Stanley Chernicoff, a geology lecturer and chief clue-writer, hopes the treasure hunt will also help collapse the 7,000 miles and 2,000 years between modern Seattle and ancient Canaan. The nature of the clues requires that players first imagine visiting the desolate, rose-orange lands northwest of the Dead Sea where the Scrolls were found, Chernicoff explains, and then go on to explore Seattle’s own gray-green urban landscape, in search of the medallion. At least one of the clues makes reference to the history of Seattle as well.

“Writing clues with all that overlapping time and place was tough,” Stein says. “It made my brain hurt.”

A community connection

The treasure hunt is also intended to forge a connection between us and the ancient community — probably a Judaic sect that settled in ancient Khirbat Qumran called the Essenes — that studied, transcribed and stored the Scrolls originally. Today, hundreds of thousands of modern Judeo-Christian believers read, study and transcribe those same words, often verbatim, that are found in the scrolls, and many Jewish communities still perform the same rituals listed in the sectarian manuscripts that the Essenes were practicing 2,000 years ago.

“Rituals, these acts of doing the same thing at the same time every year, or every day, forever, regardless of where you are, builds community,” says Rabbi William Berkovitz. “It’s amazing to read these texts and I think, hey, I still do that!”

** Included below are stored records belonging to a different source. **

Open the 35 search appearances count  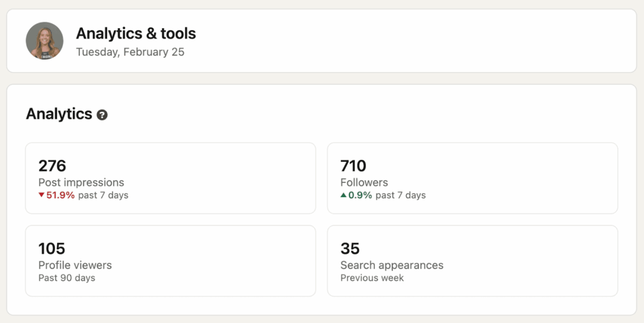[350, 248]
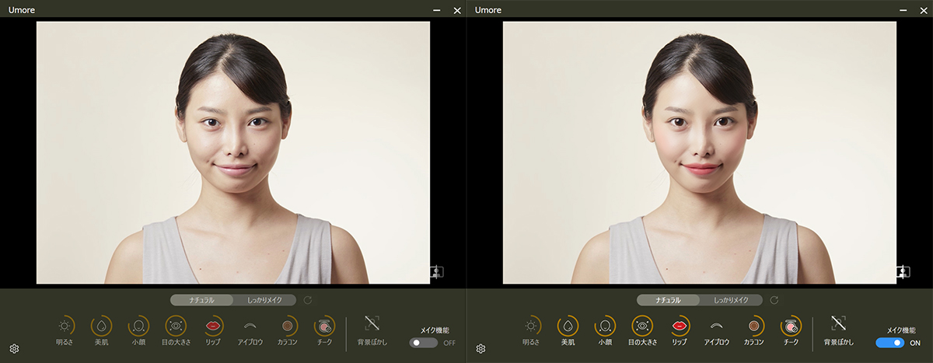Select the ナチュラル tab in left window
This screenshot has height=363, width=933.
[202, 300]
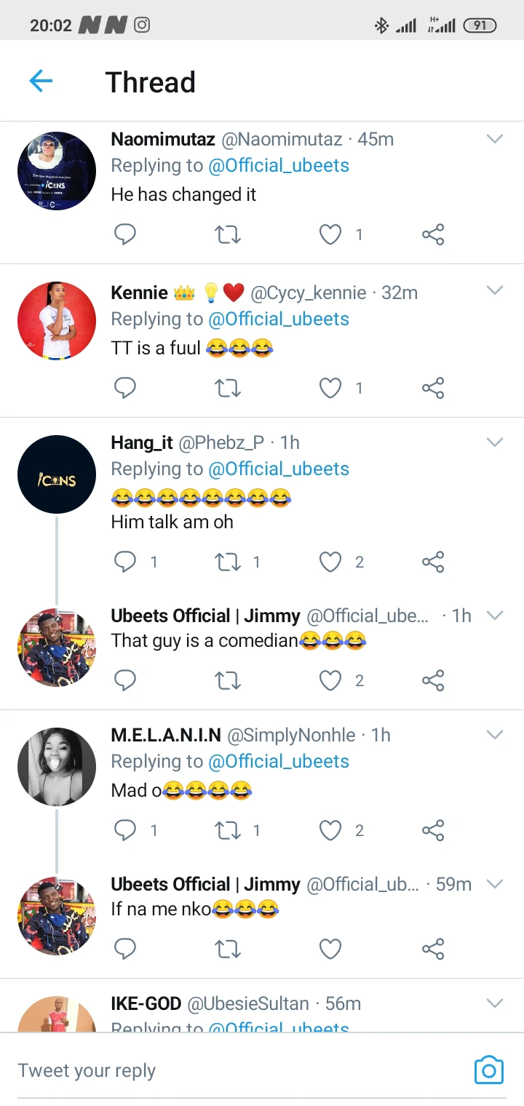Like M.E.L.A.N.I.N's "Mad o" tweet
This screenshot has height=1106, width=524.
[x=330, y=830]
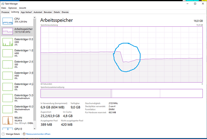Select Datenträger 5 Wechselmedium entry
The width and height of the screenshot is (207, 139).
tap(17, 98)
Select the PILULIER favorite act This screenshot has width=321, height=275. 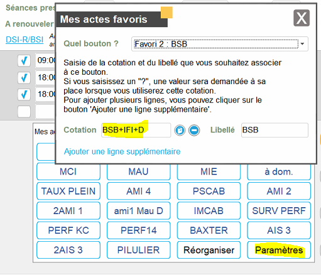click(x=138, y=250)
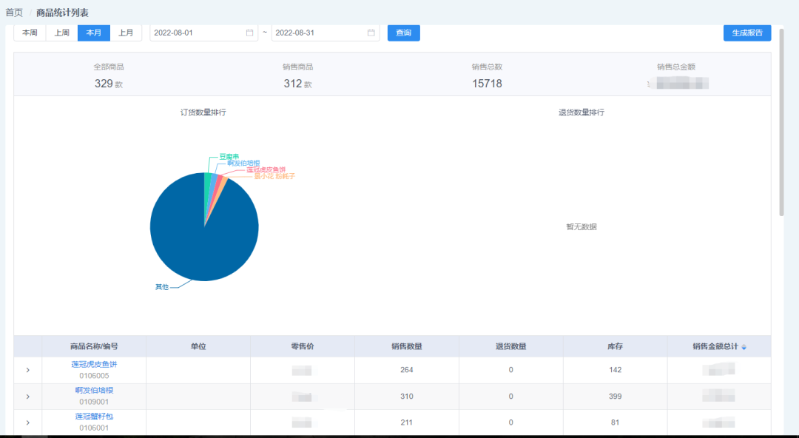799x438 pixels.
Task: Go to 首页 breadcrumb
Action: pos(14,13)
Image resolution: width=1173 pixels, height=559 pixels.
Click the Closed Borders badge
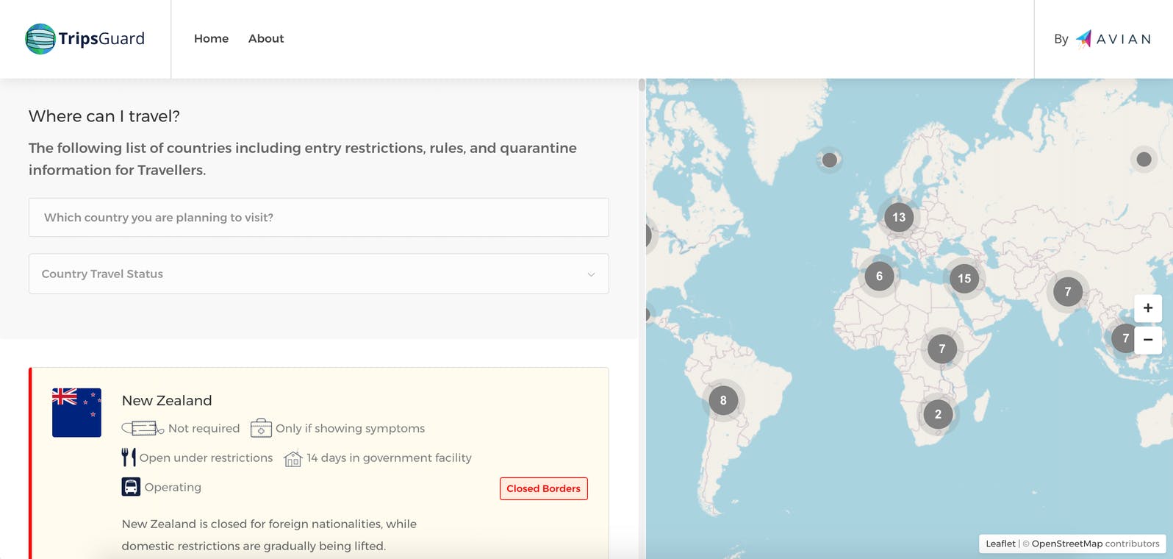pos(543,488)
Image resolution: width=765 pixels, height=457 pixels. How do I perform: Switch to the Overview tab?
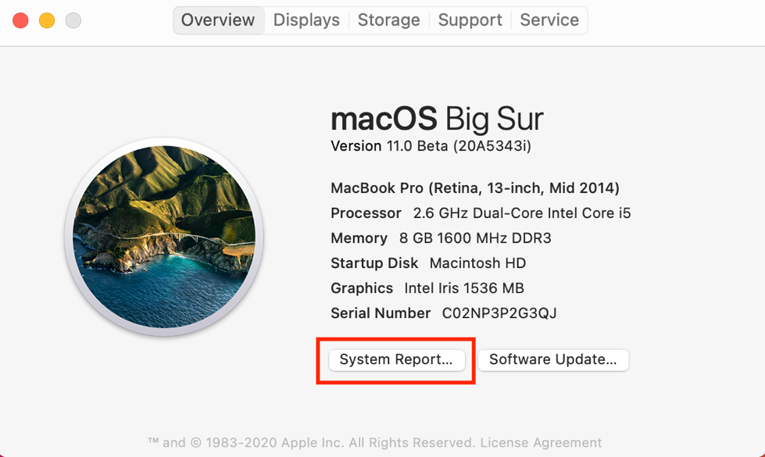(218, 20)
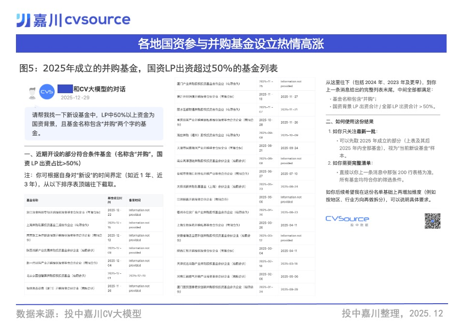This screenshot has width=464, height=323.
Task: Click the figure caption 图5：2025年成立的并购基金
Action: (x=148, y=68)
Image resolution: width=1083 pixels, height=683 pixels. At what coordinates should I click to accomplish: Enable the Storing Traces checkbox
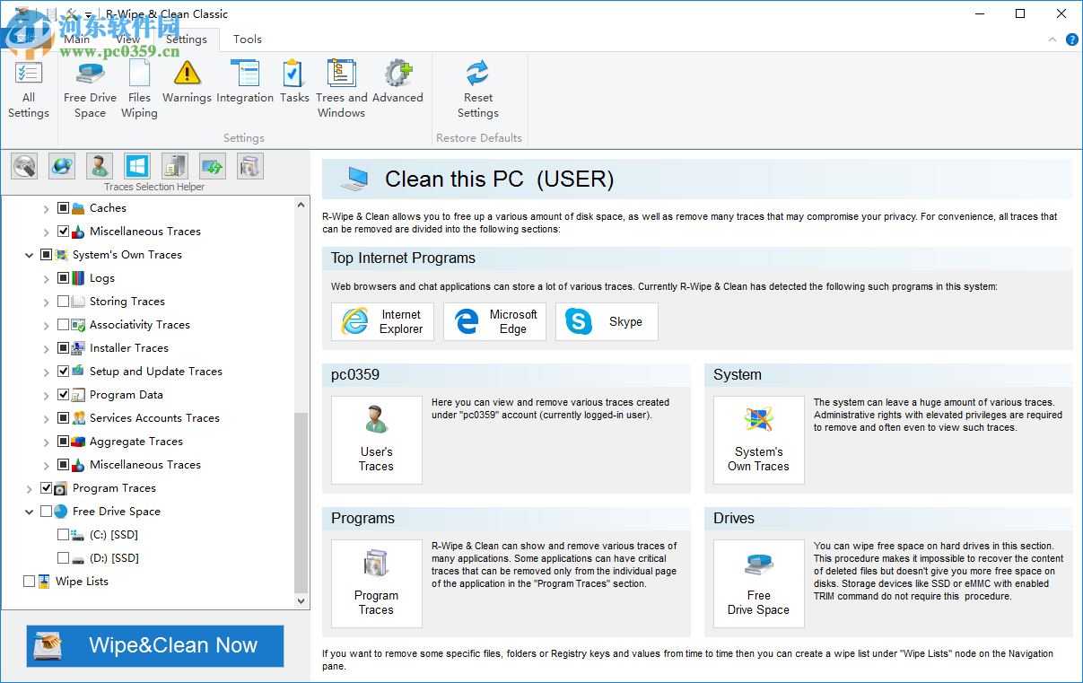[64, 302]
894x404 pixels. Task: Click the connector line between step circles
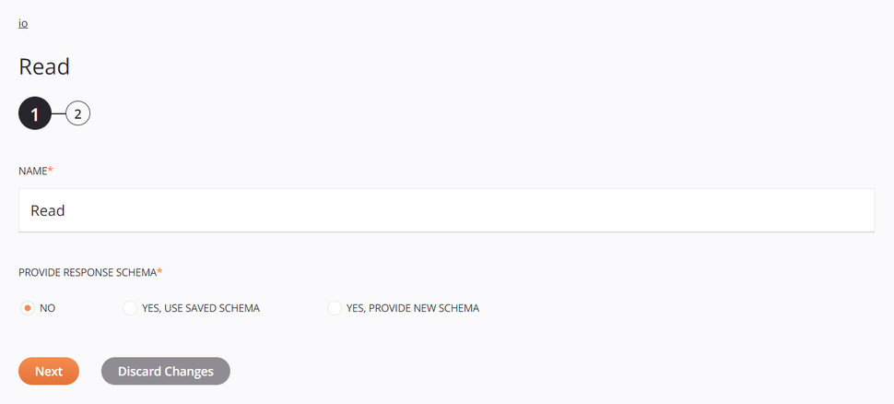coord(58,114)
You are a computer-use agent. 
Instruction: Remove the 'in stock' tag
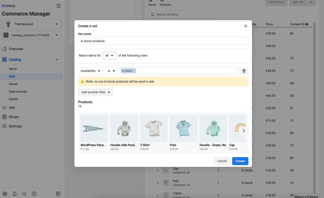134,71

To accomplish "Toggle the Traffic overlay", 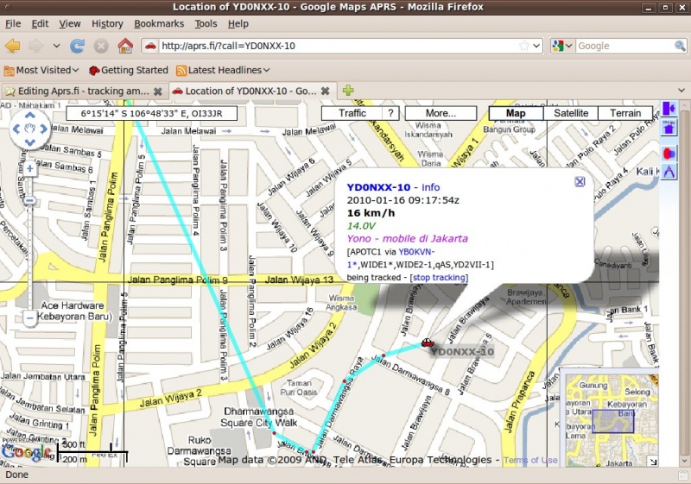I will 352,113.
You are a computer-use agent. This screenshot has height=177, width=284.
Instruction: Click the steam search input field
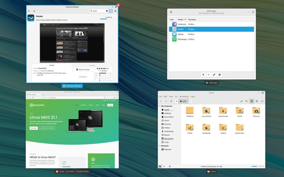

Chernicoff hopes the Emerald City Search, if it becomes an annual event connected to a different exhibit each year, will be the beginning of a modern “ritual” in its own right. He fondly remembers participating every year as a child with his father in a similarly run Pioneer Press Treasure Hunt in St. Paul, Minn., which has been going on since 1952. Portland’s Oregonian newspaper also holds an annual treasure hunt during the Rose Festival each May.

The Emerald City Search, he says, “could become something that people look forward to, something they remember doing when they were younger, and something their kids will do. It could really bring Seattle together.”

“And in the meantime, it’s going to be nonderisive and educational,” says Noegel. “And a whole lot of fun.”